When i check the port using netstat -an it shows the ports listening, i tried many different ports, but nothing works.
Can any one help me, I am really struck and frustrated due to it.
Have you tried connecting to localhost rather than 'nazar-studio'?
Are you sure its running on port 8080?
Is there possibly another process running on port 8080?
Have you checked the error logs? (in #apache install dir#/logs/)
To get Apache running on Windows 7 I did the following.
Switch to Administrator:
Open a command prompt as Admin, type net user Administrator /active:yes and then log off. At the log on screen you will see two options, log in as Administrator.
Install Apache.
Edit conf file to how you want.
Make sure you have set Listen to 8080 (I have mine left as 80).

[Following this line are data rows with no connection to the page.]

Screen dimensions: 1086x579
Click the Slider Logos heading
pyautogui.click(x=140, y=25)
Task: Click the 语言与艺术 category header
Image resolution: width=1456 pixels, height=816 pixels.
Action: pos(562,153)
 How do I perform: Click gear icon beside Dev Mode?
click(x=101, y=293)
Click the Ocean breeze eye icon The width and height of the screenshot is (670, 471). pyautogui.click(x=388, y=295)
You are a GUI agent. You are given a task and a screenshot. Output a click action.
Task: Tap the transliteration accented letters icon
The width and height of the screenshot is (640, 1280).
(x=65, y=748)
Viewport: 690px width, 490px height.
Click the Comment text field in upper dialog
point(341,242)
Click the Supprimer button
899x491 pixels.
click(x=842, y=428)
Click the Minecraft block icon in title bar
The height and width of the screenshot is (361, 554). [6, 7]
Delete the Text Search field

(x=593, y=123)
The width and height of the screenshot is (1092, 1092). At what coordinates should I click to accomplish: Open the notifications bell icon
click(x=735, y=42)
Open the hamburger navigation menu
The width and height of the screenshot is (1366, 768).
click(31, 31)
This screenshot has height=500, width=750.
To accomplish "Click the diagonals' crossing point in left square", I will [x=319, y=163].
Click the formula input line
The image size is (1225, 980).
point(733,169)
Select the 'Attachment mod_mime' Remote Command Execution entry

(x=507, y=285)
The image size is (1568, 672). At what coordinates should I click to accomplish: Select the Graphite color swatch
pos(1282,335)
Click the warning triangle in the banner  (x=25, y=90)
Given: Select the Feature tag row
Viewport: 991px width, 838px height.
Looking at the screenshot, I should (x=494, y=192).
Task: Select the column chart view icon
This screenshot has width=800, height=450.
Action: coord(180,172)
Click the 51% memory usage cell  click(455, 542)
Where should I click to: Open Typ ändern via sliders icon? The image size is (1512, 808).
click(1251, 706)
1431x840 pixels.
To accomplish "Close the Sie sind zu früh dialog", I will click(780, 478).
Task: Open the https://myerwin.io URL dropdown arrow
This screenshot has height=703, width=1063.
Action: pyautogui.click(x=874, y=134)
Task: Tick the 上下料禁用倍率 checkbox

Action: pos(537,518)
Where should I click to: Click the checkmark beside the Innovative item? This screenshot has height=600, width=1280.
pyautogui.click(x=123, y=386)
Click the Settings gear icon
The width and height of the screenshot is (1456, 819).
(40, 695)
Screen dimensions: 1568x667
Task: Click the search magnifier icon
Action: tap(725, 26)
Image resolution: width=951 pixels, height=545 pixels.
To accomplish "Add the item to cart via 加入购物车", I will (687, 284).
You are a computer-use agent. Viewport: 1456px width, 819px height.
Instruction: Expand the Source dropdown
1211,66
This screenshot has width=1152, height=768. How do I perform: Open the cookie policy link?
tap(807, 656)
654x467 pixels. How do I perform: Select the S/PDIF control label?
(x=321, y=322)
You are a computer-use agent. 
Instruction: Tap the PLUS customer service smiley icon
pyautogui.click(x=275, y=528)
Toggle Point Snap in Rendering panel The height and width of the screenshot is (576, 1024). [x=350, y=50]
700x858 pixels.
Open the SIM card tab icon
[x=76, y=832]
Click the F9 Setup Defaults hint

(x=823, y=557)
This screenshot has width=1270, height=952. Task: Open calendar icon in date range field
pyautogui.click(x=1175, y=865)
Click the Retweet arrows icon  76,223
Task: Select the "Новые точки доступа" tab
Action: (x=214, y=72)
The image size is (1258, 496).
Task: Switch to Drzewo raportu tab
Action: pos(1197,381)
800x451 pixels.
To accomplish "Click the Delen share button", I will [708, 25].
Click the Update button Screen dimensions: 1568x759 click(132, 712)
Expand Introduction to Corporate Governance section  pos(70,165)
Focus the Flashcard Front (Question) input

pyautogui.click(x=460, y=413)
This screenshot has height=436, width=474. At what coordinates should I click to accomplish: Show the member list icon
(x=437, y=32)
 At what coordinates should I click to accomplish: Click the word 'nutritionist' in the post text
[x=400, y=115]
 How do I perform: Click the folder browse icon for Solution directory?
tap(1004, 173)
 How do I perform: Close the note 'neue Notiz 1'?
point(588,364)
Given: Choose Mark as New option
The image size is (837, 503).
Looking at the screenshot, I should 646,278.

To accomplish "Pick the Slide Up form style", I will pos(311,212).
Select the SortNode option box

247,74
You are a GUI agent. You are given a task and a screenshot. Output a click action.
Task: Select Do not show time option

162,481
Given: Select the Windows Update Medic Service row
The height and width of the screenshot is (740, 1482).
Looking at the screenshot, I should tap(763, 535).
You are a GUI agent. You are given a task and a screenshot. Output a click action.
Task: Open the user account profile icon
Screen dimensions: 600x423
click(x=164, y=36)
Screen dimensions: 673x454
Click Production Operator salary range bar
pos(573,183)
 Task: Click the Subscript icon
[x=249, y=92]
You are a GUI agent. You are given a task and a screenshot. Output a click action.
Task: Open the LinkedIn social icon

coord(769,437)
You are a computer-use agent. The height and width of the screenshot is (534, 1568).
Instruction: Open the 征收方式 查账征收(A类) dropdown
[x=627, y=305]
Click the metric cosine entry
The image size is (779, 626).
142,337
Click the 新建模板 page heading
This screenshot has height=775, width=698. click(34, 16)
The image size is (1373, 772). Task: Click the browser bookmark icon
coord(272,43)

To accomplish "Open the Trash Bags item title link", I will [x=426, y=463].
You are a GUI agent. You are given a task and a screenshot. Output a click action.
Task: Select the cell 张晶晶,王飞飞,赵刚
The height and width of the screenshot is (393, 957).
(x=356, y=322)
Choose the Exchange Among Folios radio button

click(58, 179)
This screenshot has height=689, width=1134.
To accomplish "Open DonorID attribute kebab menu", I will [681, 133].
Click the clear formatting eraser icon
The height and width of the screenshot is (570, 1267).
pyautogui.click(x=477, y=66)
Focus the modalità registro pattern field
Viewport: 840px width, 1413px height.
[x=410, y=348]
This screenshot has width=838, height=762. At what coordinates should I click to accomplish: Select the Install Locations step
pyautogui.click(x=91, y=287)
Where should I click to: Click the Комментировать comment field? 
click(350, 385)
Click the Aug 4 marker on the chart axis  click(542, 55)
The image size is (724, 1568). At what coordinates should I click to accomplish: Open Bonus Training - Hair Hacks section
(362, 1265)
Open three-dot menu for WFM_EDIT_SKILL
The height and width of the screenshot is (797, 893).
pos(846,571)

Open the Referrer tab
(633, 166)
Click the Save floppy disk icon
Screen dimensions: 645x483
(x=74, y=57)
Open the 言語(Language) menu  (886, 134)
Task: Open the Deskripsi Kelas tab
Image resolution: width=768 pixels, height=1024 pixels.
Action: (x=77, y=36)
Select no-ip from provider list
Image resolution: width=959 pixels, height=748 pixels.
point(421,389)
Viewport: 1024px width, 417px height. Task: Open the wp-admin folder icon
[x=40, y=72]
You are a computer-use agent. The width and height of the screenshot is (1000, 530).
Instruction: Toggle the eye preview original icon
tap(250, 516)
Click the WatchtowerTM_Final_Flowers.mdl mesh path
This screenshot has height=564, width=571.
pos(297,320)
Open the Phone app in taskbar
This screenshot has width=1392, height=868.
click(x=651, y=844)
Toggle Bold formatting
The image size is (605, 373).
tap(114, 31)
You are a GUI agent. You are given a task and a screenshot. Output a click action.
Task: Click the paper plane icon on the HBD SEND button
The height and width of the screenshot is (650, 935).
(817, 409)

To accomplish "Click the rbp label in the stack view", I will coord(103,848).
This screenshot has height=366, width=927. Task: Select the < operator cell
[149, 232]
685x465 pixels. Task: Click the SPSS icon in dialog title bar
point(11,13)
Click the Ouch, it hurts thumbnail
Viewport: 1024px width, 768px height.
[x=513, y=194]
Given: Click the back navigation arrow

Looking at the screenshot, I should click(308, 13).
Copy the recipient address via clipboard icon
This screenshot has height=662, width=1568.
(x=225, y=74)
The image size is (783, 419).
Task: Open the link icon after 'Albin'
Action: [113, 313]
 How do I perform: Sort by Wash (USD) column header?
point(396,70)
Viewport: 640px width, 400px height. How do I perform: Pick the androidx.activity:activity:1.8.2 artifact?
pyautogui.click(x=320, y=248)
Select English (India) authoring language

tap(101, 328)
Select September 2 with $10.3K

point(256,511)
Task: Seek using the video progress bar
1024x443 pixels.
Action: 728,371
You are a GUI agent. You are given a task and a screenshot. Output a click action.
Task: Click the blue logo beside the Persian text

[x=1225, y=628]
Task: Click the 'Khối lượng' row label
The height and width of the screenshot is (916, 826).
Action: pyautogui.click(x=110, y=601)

Don't forget to LoadModule for PHP. Set the ServerName to localhost:8080 (again I have mine as 80).
Set DocumentRoot to the htdocs folder where you installed Apache - mine is C:\Program Files\Apache\2.0.40\htdocs. By connecting to localhost:80 you should be able to see the Apache welcome screen.
Add type info for PHP (AddType application/x-httpd-php .php .phtml .php3).
Create a virtual host. I am guessing yours would look like
<VirtualHost *:8080>
ServerName nazar-studio.localhost
DocumentRoot "C:/Develop/nazar/htdocs"
ServerAdmin webmaster#localhost
DirectoryIndex index.php index.html index.htm
ErrorLog logs/error.nazar.log
CustomLog logs/access.nazar.log combined
</VirtualHost>
Now Edit your hosts file in C:\Windows\System32\drivers\etc and add the subnets you have added:
127.0.0.1 localhost
127.0.0.1 nazar-studio.localhost
127.0.0.1 test.localhost
Open the command prompt and now type net user Administrator /active:no to disable the admin. Log off and reconnect as you.
Start Apache and you should be able to connect.